The optimal maintenance approach postautologous stem cell transplantation (ASCT) for patients with multiple myeloma is still an area of ongoing research. Lenalidomide has demonstrated clear superiority in clinical trials compared to placebo, and continuous post-transplant lenalidomide until progression is considered standard of care. All patients, however, do not derive equal benefit from single-agent lenalidomide, and intensified maintenance strategies are under investigation.1 Our group initially reported improved outcomes with risk-adapted, triplet maintenance compared with the historically short-lived progression-free survival (PFS) noted with either no maintenance or lenalidomide alone.2 More recently, the FORTE study, a randomized phase II trial, assessed the use of carfilzomib and lenalidomide, which noted a significant benefit compared to lenalidomide alone.3

In this context, the ATLAS study (ClinicalTrials.gov Identifier: NCT02659293) was designed to further address the question of optimal post-ASCT management.4 ATLAS is an international, randomized, phase III trial comparing two post-ASCT maintenance strategies: carfilzomib, lenalidomide and dexamethasone (KRd) for 36 cycles followed by lenalidomide until progression, versus lenalidomide monotherapy until progression. This simple approach was further modulated by adding a measurable residual disease (MRD)-based de-escalation. Among all patients who received KRd, standard-risk subjects who achieved MRD negativity after cycle 6 transitioned to a “risk-adapted” de-escalation to lenalidomide monotherapy after cycle 8. Patients were randomized after ASCT and stratified based on the post-ASCT response (≥ = very good partial response or < = very good partial response) and cytogenetic status (standard or high-risk). At a median follow up of 33.8 months, median PFS in the KRd group was 59.0 months, compared with 41.1 months in the lenalidomide group. The authors concluded that KRd and MRD-directed de-escalation in standard-risk patients should be considered as a new option for post-ASCT maintenance.4

While ATLAS met its primary endpoint, it is unclear how its results fit into the larger context of available and recent information. The primary analysis of the DETERMINATION study, as well as the parallel long-term follow up of the IFM2009 trial were recently reported.5,6 Both trials compared triplet induction with lenalidomide, bortezomib and dexamethasone (RVD), followed by consolidative ASCT and lenalidomide maintenance with RVD induction, followed by lenalidomide maintenance, without consolidative ASCT. The key difference in the trial designs was the duration of lenalidomide maintenance: IFM2009 treated patients for 1 year, whilst DETERMINATION used continuous lenalidomide as tolerated until progression. Both are large, phase III trials that represent modern-day treatment paradigms and serve as benchmarks for future studies.5,6

While designed to answer a different question, the scheme of ATLAS, specifically the control arm, is similar to the ASCT arms of IFM2009 and DETERMINATION: triplet induction, ASCT and lenalidomide maintenance. Despite similar treatment schemes, each of the three trials reported a dramatically different frontline median PFS of 67.5, 47.2 and 41.1 months in DETERMINATION, IFM2009 and ATLAS, respectively.4,5,6 Acknowledging the limitations of cross-trial comparisons, one would still anticipate similar durations of remission for similar therapy.

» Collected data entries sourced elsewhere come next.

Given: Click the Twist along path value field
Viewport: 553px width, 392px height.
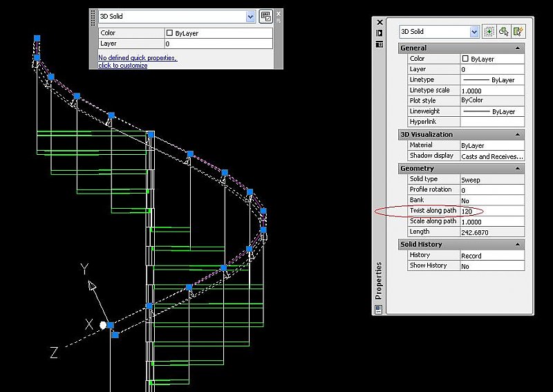Looking at the screenshot, I should pos(491,210).
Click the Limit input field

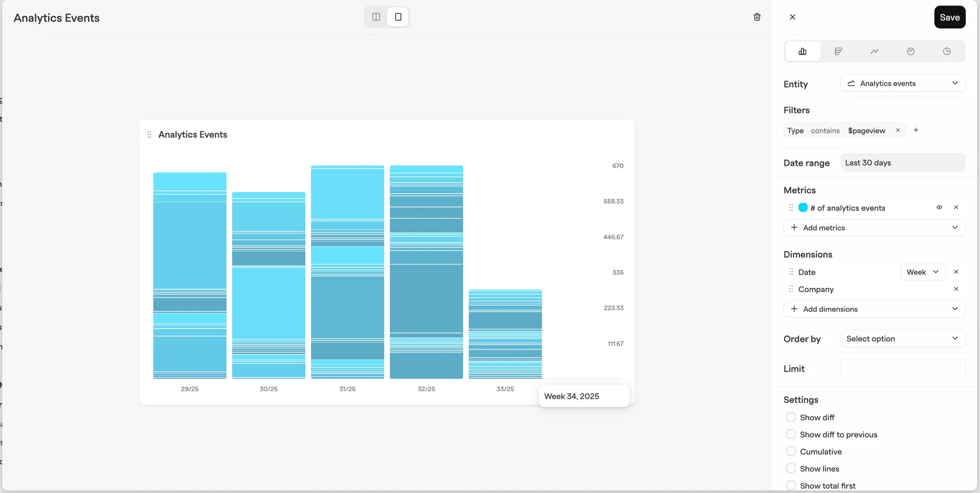[x=903, y=370]
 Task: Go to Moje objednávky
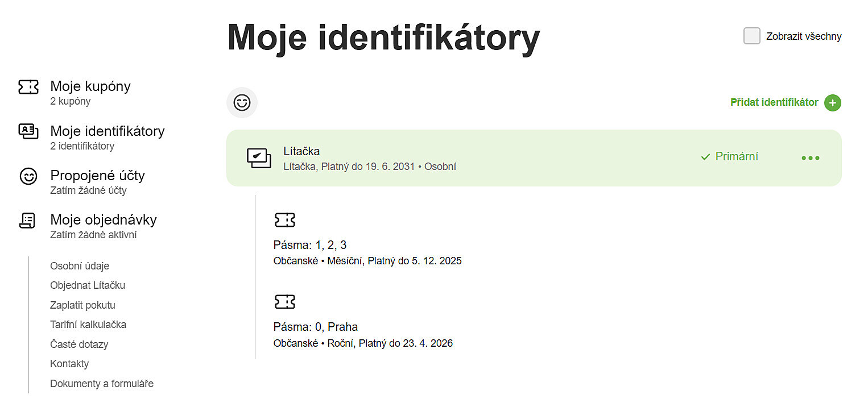pos(103,220)
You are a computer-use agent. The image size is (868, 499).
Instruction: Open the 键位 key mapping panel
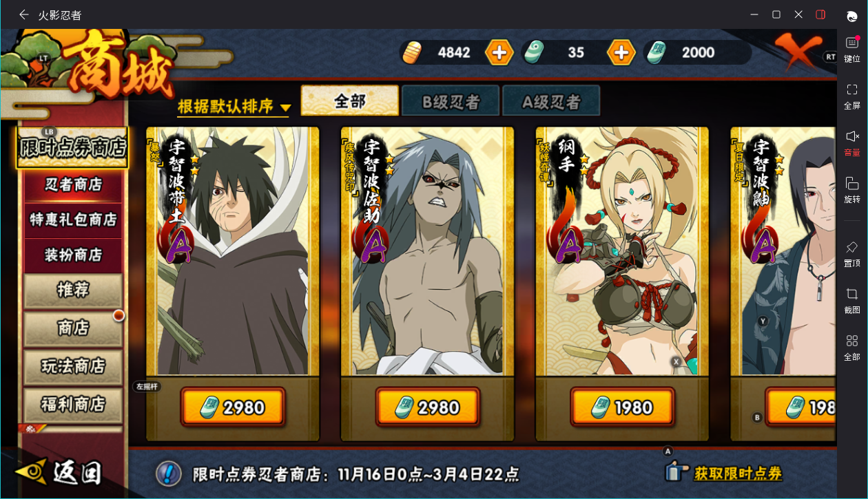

The roughly 25-month difference (67.5 months versus 41.1 months) in PFS between DETERMINATION and ATLAS is most striking. Both trials used ASCT followed by lenalidomide maintenance until progression. The induction regimens, however, varied significantly between the two studies. Patients in DETERMINATION (and IFM2009) uniformly received RVD, whilst in ATLAS, 60% of subjects received bortezomib, thalidomide and dexamethasone and 20% received bortezomib, cyclophosphamide and dexamethasone, with only 13% of the population receiving lenalidomide as part of induction.4,5,6 Proportions of patients with high-risk cytogenetics between DETERMINATION and ATLAS were similar (19.1% versus 21.0%, respectively).

Head-to-head comparisons of thalidomide and lenalidomide, as well as lenalidomide versus cyclophosphamide-based regimens, have demonstrated the superiority of lenalidomide.3,7 Decades of clinical trial data have also confirmed the impact of depth of response on PFS, with deeper responses correlating with longer progression-free intervals. Thus, sub-optimal induction is one logical explanation of the 25-month PFS difference observed between ATLAS (control arm) and DETERMINATION (ASCT arm). Notably, complete response, stringent complete response and MRD negative rates after induction in ATLAS have not yet been reported and may provide important insight into why this large difference in PFS was observed.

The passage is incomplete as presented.